Sound playback Sound playback Sound playback
Using speakers🔊 Using speakers🔊 Using headphones🎧
Using regular Android sound API’s(Audio players, media, system sounds) Using Low latecy API. For example using Oboe library Regular or low latency API
Samsung additional software processing ✅ Bypassed directly to speaker drivers ❌ Phone don’t know what headphones you are using so it will not try to tune sound on playback device it knows nothing about. ❌
Enhanced sound but with latency not appropriate for music applications Low latency audio without enhancements, that sounds bad because manufacturer enhancment was bypassed Audio without enhancements, low latency too if low latency API used, we just don’t notice that this processing is disabled becasue it is disabled for both: low latency and regular sound API


Maybe this ENHANCEMENT is just a speakers driver mode that will not alter audio signal itslef digitally, but alters how speaker drivers are playing anything that comes in, but result is the same, you get ENHANCEMENT if you are using phone’s speakers.

Koala’s sample browser led me think it was Koala’s fault

It seems that Koala sample browser and pads in project are using different sound APIs.
When you preview sample in Sample browser you get all Samsung enhancements and samples sound even a good bit louder, but when you import same sample to pad it uses low level API and this why Sample browser and pad in Koala sound not the same, again unless you are using headphones.

This is why my initall thought was that maybe Koala’s audio engine degreades audio quality on purpouse to fit into tight mobile CPU budget. I also thought that maybe Koala uses low quality copies of audio to manipulate in real time and then replace with full quality samples on export(like it does DaVinchi resolve with Proxy files).

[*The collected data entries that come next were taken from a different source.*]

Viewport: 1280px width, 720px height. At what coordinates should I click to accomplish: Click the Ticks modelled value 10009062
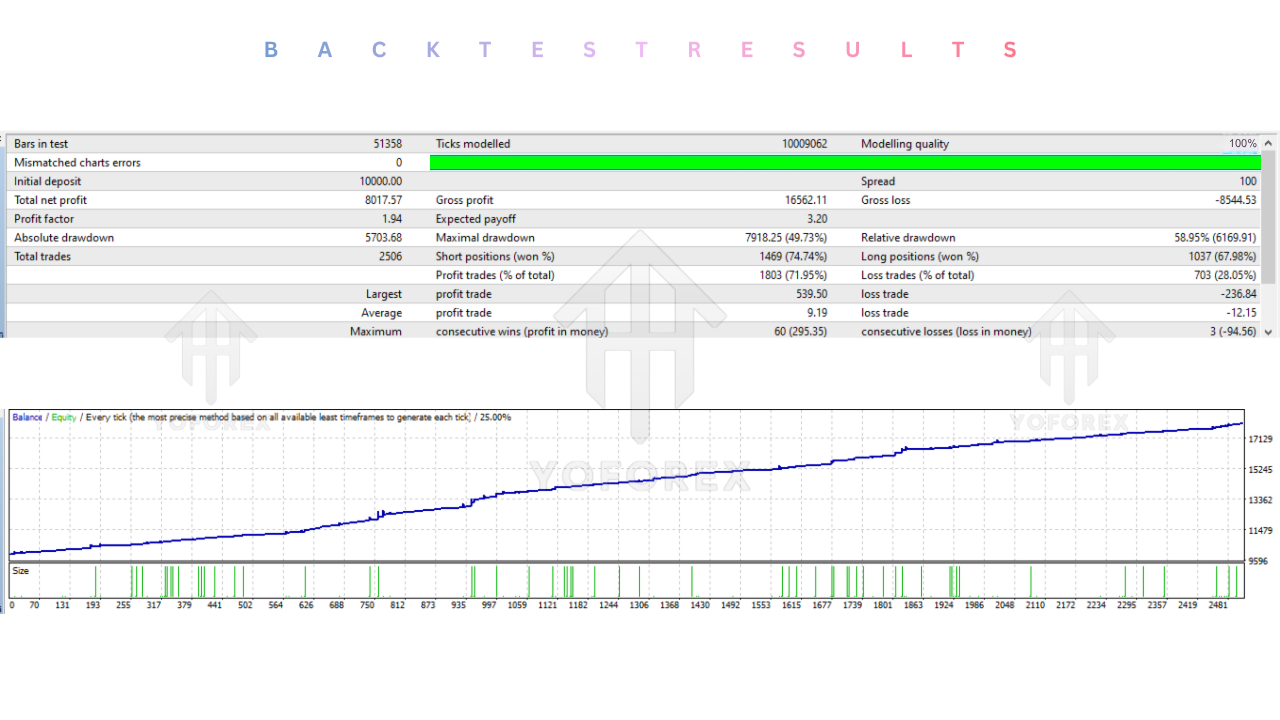[x=804, y=144]
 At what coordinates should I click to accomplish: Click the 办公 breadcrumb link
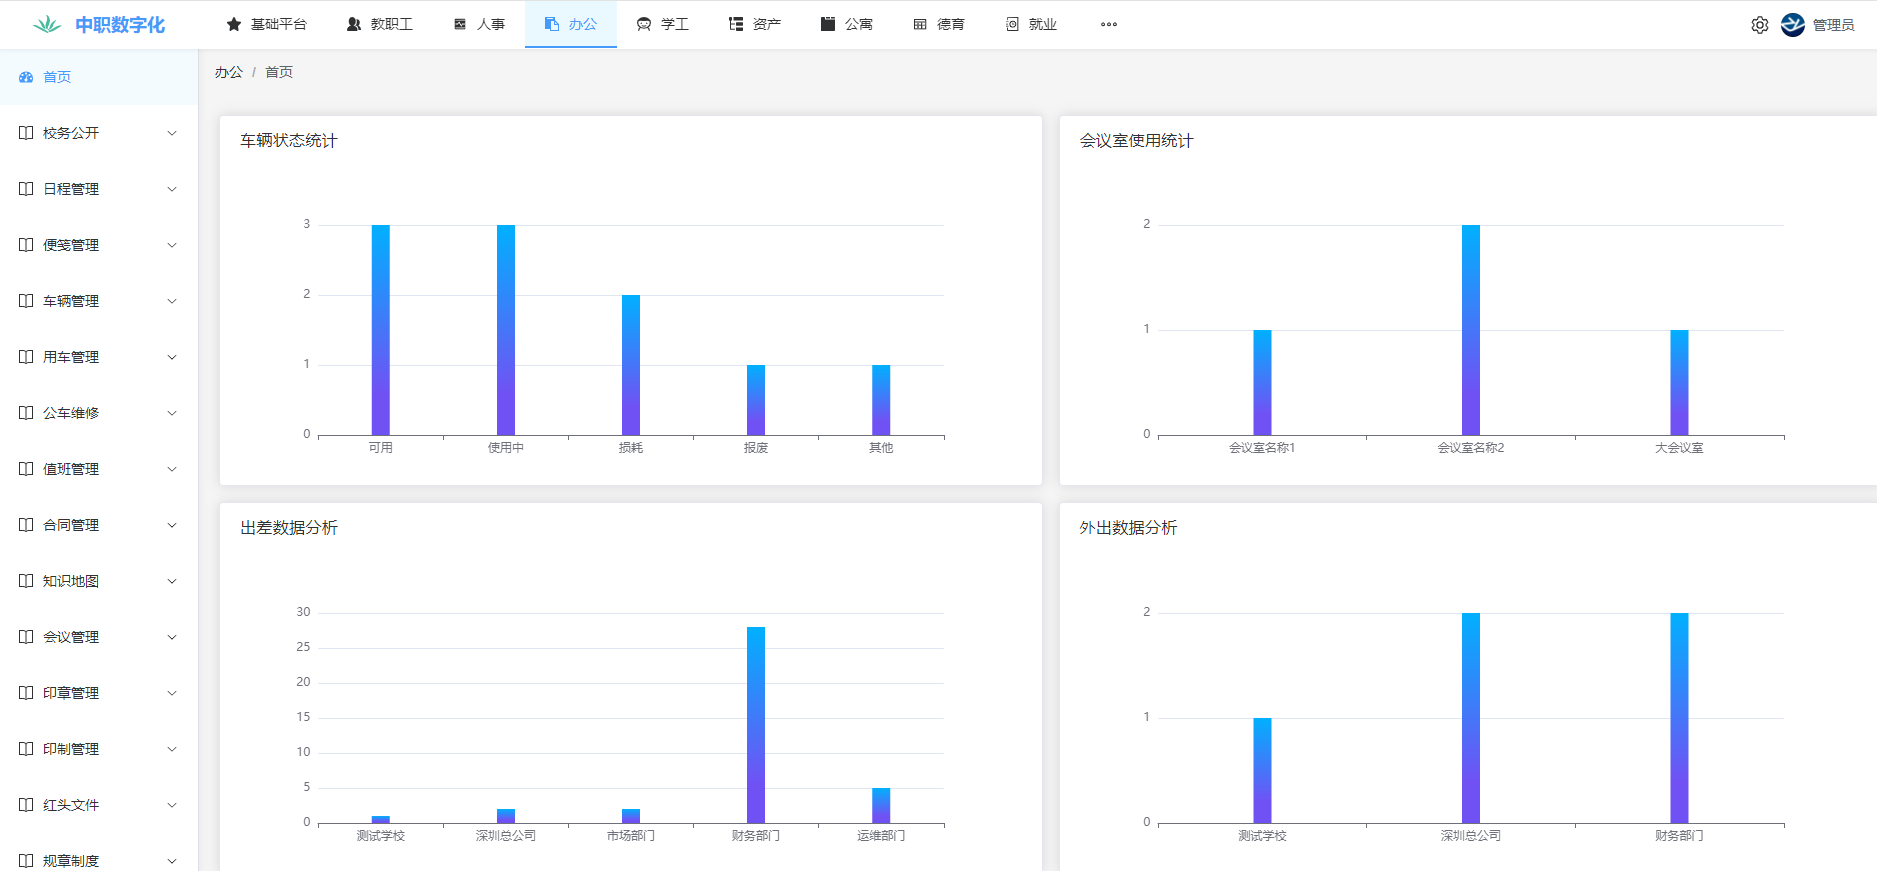coord(228,72)
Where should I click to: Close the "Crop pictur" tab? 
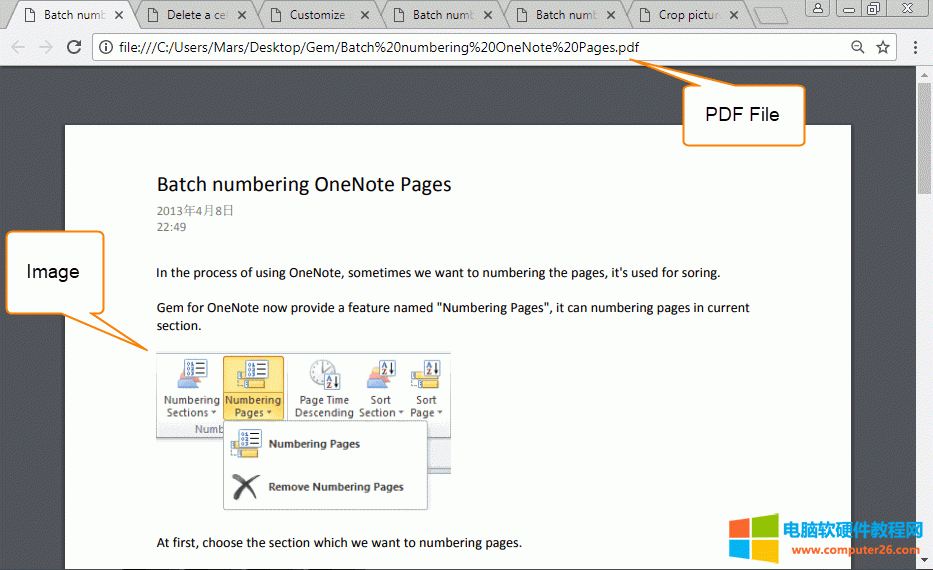point(733,15)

So there is only Samsung to blame, I’m curius now if it is applies to some other models too. And if any other manufacturers are doing this as well.

Bandlab

I used this app as a reference in my research and there is not much to say about this app except that not-surprisingly they also use low latency audio on Android and they have same issue, projects sound beter when exported as audio or when using headphones.
Also, latency there is unplayable for some reason anyway (Roundtrip audio is around 40ms. Not sure if this is true.).

Outro

Important bit here is it is not Koala issue at all and I corrected my one star review =). This is how audio is working on Samsung phones I guess. Please don’t buy Samsung for music applications. And maybe for anyting, but if you already have one you have to use headphones or wired speaker to have decent quality or sound in low-latency audio applications.

PRO TIP: If you want to make music on your phone, make sure you can charge your phone while using headphones.

PRO TIP: You eventually will want to use some kind of MIDI controller to have velocity, so you have to make sure you can have headphones(or external spearker), charging and midi controller connected at the same time =). I heard that wireless MIDI is not that bad, but your mileage may vary. There are adapters that can charge via type-c and output audio via 3.5 jack at the same time, I have one, but not really happy with it. It seems chip inside have IDLE state and when you play audio after silence there is slight fade-in before audio plays, and it switches to IDLE state rather fast(10-15 sec.). This is not happening with official Samsung 3.5 jack dongle, but it does not have charging.

PRO TIP: If you want to buy dedicated mobile device for music, maybe iPad with controller is you best bet. Lots of apps that have interoperability and common plugin formats. For example you can use Koala as plugin in other plugin hosts, it is crazy how much more advanced iPads and iPhones are in this field.